This document presents the performance of the RVAV optimizer and its momentum variant compared to the standard Adam optimizer on a synthetic linear regression task. The goal is to demonstrate the convergence speed and final loss achieved by each optimizer under the same conditions.
All models were trained for 200 epochs on the same dataset with a learning rate of 0.01.
The following plot illustrates the training loss over 200 epochs. The RVAV + Momentum variant demonstrates the fastest initial convergence, quickly reaching a low loss value within the first 40 epochs.
The final loss values after 200 epochs are summarized in the table below. Both RVAV variants significantly outperform the Adam baseline on this task, achieving a much lower final loss.

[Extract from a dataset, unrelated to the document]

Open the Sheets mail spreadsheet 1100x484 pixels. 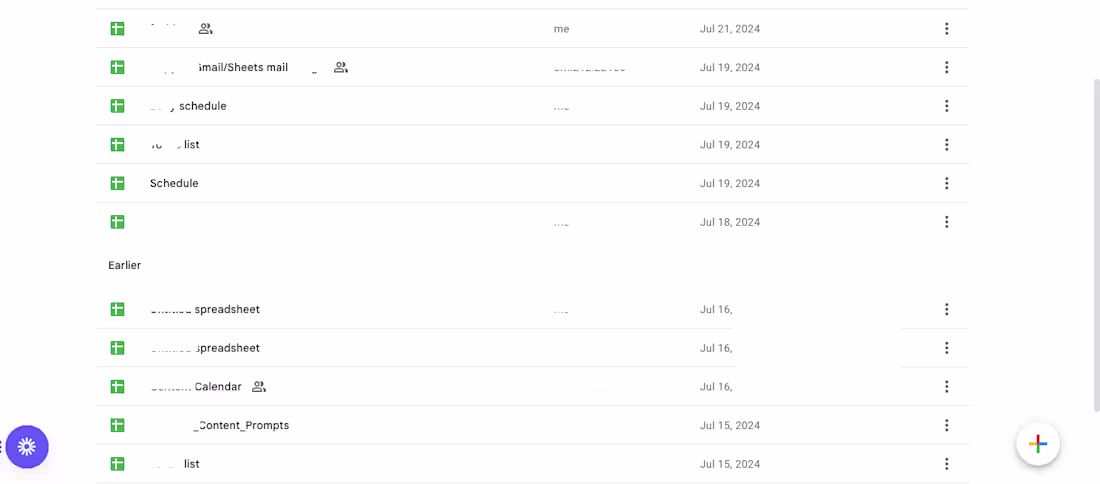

| Optimizer | Final Loss (after 200 epochs) |
|---|---|
| RVAV | 4.2912 |
| RVAV + Momentum | 4.2908 |
| Adam (Baseline) | 5.6671 |
The results clearly indicate that both the original RVAV and the RVAV + Momentum optimizers are highly effective for this regression problem. The addition of momentum provides a noticeable benefit in terms of initial convergence speed and achieves the lowest overall loss. Both custom optimizers substantially outperformed the Adam baseline, highlighting their potential as powerful alternatives for specific machine learning tasks.